From this distance, I don't see why not, though obviously it's hard to be definitive over a forum. I'm assuming that there was some sort of boiler heating it before now, and so the new stove will simply replace that.

But the lack of any other cold water tank makes me wonder if it is a 'direct' system - that is to say that the water in the tank is heated directly by circulating through the boiler, and the same water is what comes out of the taps. This would be pretty archaic, though was probably quite common at one time. You shouldn't do this if you are running radiators from the same boiler, and it can lead to furring problems in hard water areas.

More conventionally these days, the water that is heated by the boiler circulates through a heat exchanger in the tank, where it gives up its heat to the main body of water there, before circulating back to the boiler again. This is a separate loop of water (the 'primary circuit') and is not the water that comes out of the taps. I doubt you have an unvented primary circuit as this has only been allowed in the past five-ish years in this country. A vented primary circuit would have its own small header tank and vent pipe of some sort.

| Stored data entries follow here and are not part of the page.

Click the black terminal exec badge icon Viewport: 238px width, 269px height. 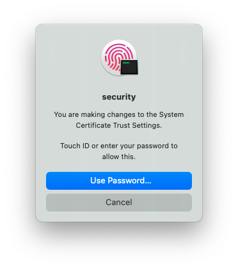(129, 67)
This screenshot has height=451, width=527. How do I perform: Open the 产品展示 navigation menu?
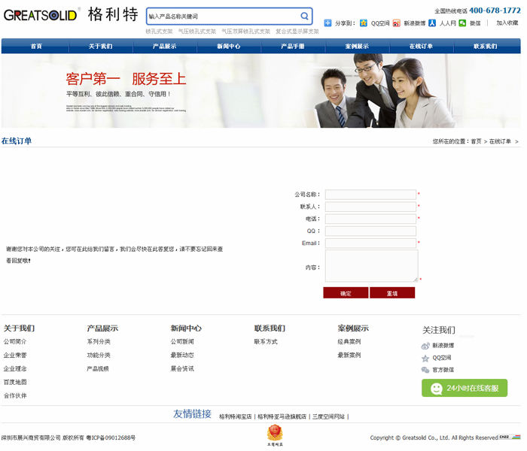coord(165,47)
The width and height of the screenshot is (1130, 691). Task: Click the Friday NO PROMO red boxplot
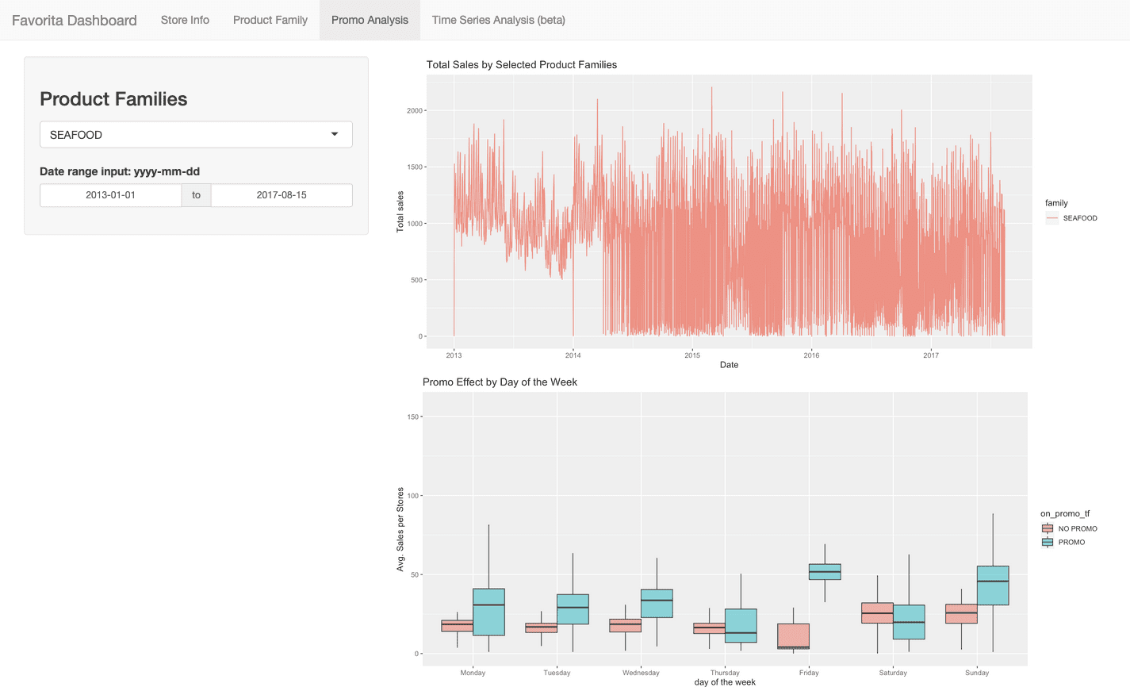(793, 636)
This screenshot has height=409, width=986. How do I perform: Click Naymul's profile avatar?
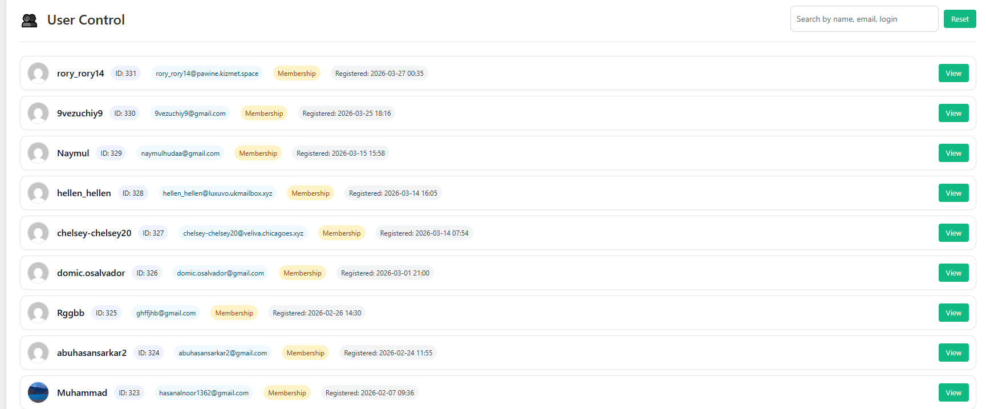tap(38, 153)
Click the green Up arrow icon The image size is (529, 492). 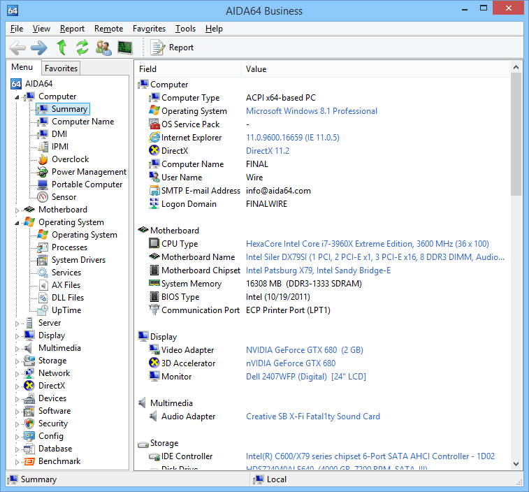click(61, 48)
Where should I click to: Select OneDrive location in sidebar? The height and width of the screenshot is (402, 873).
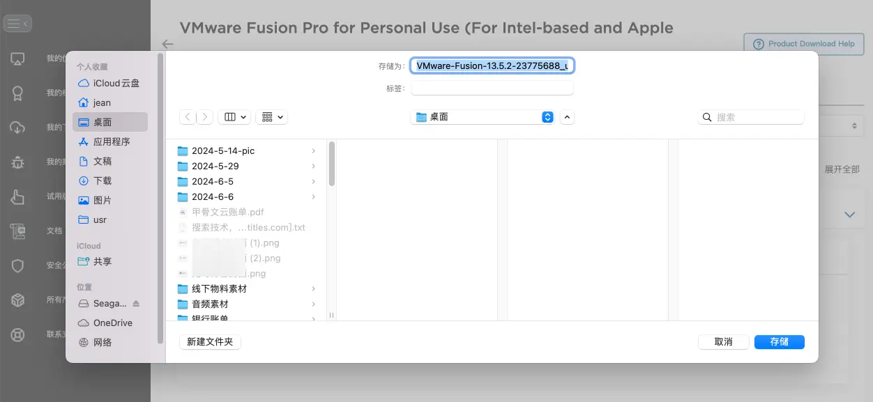coord(112,323)
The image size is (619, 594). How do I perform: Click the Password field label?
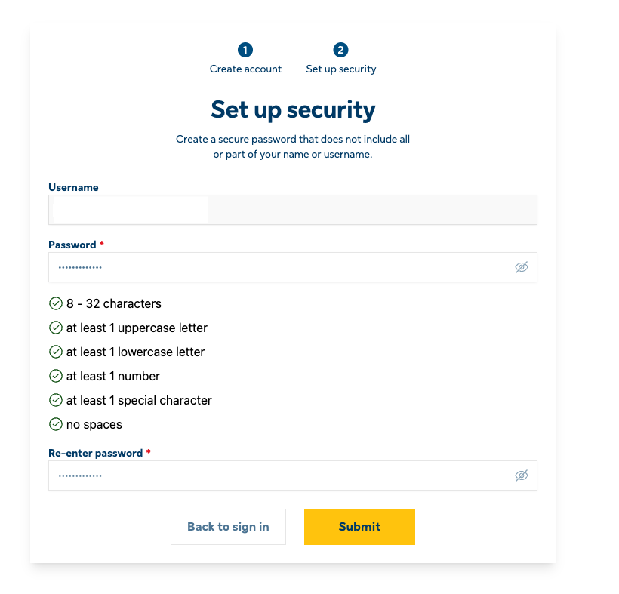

However, direct or indirect, as long as the circuit that flows through the boiler is properly vented, there is little risk of anything terrible happening. I have limited experience of wood burning stoves, and none at all of ones with a back boiler in them, but I guess there must be a way to control the heat output of the boiler, so that the water doesn't just get hotter and hotter until it boils. Obviously with a gas boiler you can just shut the gas burners down, but I'm not sure what you do with a wood stove. Presumably there will be some sort of installation guide and user's manual with it to give you the low-down.